Cybersecurity Maturity Model Certification for military customers

beaser3

Involved In Discussions
#1
Hi,

We are in the process of getting ready for our CMMC (cyber security Maturity Model Certification) and I am struggling with how to handle CUI (certified unclassified information). For us, I believe the only things that fall into the category are blueprints and part models. Most of our employees need access to blueprints to do shop floor inspections so they are kept in files that have a large access group. Is a blanket statement signed by each employee stating that they understand the sensitive nature of the docs and agree not to share the data enough to cover the CMMC requirements?

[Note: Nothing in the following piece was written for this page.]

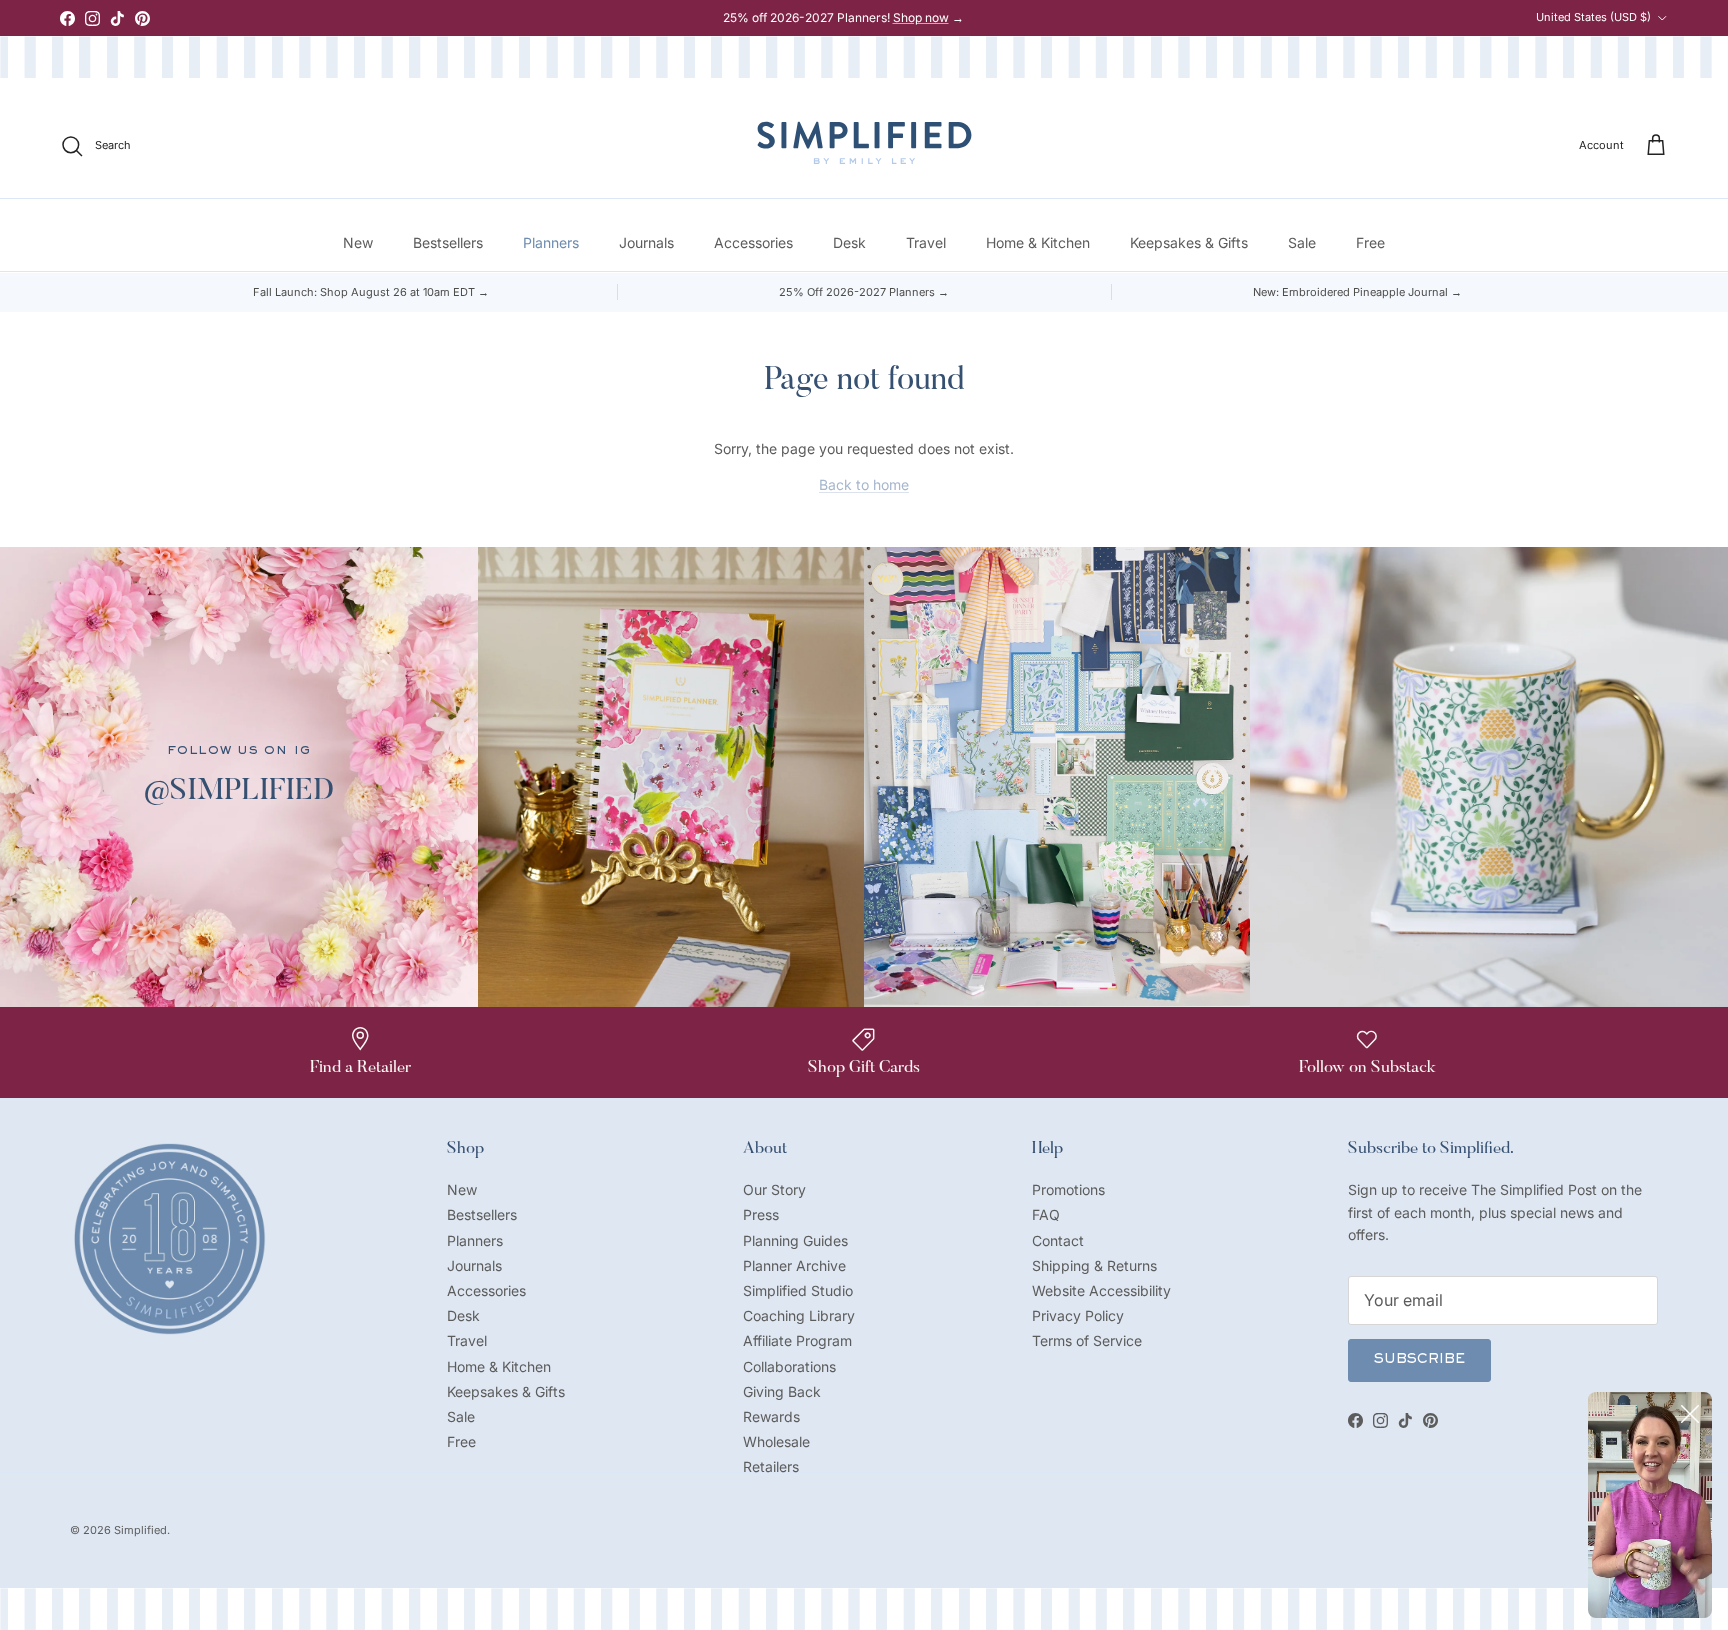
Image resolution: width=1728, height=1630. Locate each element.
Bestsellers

We also need to send models and drawings to our tool and insert vendors and I am not sure what controls they have at their facilities. Some of them are very small shops and I am not sure that they have the ability to put all controls in place. If we "whitewash" our prints and models to remove any reference to customer or military affiliation would that satisfy the requirements?

I appreciate any help.

thanks,
Lynn
 
Elsmar Forum Sponsor

blackholequasar

Involved In Discussions
#2
Hey there @beaser3 - we, too, are working towards CMMC this year to be able to continue business with our military customers. We have NOT yet had an audit and we do not maintain certification, but for prints and sensitive controlled documents we provide stamped hard copies in a designated location (a folder for the build). Anyone who accesses that to build product will see the statement and by signing off on the job function (traveler), they are agreeing to the statements therein. At least, that's what we are doing for now.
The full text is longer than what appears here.